#### Exercise objective
The response must consist of the lines below from the one with "Season Leaders tab?" through the one with "Click the EO Browser logo", exactly as they appear and with both ends kept.
[The records — start]
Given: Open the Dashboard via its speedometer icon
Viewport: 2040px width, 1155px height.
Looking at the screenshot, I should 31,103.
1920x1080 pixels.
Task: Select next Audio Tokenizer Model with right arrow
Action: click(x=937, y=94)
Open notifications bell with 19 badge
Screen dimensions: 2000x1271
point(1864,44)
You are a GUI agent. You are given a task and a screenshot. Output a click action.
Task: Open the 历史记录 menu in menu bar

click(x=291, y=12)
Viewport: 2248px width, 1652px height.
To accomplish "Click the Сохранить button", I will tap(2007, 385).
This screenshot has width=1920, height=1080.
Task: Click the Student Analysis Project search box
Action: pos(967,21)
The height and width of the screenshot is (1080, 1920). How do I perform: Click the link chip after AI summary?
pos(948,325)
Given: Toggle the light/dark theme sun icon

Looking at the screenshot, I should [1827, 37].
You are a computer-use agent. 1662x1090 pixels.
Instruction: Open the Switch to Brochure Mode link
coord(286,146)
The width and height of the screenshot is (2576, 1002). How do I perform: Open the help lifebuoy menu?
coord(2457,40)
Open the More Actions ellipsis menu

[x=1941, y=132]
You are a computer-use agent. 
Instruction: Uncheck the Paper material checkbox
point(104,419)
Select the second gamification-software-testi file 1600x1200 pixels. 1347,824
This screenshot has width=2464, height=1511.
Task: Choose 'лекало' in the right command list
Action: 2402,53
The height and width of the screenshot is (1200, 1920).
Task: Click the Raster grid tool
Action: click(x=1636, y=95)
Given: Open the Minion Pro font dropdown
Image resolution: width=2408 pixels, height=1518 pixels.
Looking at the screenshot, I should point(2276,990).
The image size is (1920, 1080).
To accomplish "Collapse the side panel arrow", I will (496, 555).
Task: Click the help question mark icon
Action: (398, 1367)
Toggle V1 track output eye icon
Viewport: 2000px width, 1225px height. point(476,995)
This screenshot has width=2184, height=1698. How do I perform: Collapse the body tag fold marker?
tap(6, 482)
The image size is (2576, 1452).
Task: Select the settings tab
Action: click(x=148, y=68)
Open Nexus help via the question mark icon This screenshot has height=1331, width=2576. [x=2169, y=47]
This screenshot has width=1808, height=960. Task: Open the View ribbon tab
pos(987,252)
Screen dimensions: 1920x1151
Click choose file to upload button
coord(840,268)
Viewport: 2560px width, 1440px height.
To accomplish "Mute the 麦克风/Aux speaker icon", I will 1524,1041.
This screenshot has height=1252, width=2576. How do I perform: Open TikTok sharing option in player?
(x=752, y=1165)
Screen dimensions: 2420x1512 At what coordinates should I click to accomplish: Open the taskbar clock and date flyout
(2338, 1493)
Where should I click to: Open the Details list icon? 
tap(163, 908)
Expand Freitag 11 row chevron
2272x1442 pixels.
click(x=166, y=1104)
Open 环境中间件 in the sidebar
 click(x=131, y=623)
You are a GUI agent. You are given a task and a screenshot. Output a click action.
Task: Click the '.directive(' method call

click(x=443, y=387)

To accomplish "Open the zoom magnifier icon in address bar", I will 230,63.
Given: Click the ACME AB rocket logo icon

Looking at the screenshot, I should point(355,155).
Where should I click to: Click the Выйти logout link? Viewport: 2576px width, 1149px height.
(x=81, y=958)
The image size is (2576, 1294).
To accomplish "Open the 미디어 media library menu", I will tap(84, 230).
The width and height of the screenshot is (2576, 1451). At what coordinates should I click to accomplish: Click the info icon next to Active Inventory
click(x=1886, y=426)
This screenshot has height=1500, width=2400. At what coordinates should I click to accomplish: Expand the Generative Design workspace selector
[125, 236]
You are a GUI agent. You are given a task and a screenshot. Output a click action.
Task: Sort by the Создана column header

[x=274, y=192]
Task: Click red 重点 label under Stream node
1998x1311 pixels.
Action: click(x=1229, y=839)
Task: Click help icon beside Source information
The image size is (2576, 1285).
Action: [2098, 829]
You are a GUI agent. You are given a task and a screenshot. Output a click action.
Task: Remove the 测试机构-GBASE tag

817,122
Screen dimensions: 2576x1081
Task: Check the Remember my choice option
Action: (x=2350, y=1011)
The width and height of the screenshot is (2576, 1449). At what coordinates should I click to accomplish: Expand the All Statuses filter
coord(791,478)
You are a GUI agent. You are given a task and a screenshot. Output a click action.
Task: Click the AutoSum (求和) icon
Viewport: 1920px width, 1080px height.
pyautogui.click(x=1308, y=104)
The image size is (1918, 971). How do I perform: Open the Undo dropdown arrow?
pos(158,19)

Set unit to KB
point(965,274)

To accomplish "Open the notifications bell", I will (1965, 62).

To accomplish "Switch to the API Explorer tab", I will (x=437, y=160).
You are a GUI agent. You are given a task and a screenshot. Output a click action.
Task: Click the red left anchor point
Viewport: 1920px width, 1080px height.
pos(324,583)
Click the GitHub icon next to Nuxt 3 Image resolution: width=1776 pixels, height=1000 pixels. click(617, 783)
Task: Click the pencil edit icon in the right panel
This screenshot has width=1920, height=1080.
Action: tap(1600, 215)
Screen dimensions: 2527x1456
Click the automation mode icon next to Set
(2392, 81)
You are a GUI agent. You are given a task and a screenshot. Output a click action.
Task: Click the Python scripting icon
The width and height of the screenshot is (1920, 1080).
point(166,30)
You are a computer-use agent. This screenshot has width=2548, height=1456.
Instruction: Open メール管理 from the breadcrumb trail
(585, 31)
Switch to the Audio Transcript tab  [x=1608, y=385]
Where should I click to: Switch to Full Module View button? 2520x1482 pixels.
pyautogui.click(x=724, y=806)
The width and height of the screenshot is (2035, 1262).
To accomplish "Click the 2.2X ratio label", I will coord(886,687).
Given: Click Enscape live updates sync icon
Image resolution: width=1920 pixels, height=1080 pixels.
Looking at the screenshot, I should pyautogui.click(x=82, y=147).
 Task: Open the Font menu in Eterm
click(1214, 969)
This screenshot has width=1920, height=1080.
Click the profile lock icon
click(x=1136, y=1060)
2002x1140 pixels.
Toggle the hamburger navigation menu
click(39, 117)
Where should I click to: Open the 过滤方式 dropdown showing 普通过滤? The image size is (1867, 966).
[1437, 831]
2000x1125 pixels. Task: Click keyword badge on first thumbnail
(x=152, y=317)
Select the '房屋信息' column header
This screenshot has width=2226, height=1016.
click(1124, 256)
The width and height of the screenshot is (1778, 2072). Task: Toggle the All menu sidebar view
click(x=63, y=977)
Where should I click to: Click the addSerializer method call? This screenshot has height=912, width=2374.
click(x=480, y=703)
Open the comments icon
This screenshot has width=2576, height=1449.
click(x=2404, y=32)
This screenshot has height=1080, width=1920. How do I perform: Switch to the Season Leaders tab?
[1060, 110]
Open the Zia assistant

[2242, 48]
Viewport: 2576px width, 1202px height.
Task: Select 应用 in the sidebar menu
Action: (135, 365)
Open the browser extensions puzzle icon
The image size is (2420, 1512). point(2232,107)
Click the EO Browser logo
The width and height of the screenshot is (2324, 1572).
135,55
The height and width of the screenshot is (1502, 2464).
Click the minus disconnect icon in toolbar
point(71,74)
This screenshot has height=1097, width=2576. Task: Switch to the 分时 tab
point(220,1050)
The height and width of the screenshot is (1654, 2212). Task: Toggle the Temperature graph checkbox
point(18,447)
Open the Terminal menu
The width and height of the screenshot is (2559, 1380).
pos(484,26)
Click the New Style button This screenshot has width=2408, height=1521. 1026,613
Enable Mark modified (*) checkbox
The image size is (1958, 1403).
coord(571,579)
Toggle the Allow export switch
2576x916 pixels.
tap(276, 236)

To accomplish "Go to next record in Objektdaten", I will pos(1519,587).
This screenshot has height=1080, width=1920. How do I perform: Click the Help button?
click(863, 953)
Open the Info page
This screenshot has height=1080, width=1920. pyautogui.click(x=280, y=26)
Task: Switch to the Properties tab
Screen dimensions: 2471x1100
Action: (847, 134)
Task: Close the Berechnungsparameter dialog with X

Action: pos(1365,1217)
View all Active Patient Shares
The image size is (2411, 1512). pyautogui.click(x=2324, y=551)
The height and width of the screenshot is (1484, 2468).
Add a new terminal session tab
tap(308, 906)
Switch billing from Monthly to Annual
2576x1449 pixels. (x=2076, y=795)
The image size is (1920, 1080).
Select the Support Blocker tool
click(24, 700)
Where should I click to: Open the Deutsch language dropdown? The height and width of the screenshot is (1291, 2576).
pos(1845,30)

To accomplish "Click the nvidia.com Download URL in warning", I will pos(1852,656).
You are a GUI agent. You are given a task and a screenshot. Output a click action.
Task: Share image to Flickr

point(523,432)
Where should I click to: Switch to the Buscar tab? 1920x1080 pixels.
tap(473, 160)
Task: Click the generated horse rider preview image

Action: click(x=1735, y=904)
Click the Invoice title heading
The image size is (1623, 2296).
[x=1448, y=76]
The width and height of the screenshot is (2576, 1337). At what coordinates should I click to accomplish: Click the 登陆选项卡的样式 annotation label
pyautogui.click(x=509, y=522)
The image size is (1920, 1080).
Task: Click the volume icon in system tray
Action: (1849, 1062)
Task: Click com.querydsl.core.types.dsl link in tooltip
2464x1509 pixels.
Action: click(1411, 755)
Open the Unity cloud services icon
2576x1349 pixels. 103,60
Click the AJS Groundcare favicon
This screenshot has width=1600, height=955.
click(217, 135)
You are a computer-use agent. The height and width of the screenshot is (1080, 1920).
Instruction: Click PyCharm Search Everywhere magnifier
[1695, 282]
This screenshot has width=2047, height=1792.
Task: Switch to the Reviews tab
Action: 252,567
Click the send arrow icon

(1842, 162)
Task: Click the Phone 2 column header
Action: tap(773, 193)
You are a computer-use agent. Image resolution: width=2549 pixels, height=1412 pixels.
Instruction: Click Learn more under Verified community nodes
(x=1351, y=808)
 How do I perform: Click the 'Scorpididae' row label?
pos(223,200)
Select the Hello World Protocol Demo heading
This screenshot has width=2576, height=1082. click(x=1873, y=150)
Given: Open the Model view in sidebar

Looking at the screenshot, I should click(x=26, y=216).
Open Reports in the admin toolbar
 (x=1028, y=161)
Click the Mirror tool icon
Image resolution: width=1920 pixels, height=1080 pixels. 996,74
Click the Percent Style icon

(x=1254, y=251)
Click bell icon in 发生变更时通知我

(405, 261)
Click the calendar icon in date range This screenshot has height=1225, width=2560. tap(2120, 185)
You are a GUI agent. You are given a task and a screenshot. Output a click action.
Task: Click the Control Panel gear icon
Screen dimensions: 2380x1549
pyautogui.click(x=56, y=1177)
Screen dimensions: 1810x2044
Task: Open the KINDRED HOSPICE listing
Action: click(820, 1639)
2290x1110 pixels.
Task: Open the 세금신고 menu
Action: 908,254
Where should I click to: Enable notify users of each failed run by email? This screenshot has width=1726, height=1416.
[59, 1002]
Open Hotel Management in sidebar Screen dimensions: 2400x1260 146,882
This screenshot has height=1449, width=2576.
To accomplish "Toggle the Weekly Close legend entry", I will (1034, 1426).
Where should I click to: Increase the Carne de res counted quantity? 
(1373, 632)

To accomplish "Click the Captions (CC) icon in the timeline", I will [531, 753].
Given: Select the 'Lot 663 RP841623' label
[The records — finish]
#### Answer to the problem
This screenshot has height=1080, width=1920. How do I perform: Switch to the Season Leaders tab?
[1060, 110]
Open the Zia assistant

[2242, 48]
Viewport: 2576px width, 1202px height.
Task: Select 应用 in the sidebar menu
Action: (135, 365)
Open the browser extensions puzzle icon
The image size is (2420, 1512). point(2232,107)
Click the EO Browser logo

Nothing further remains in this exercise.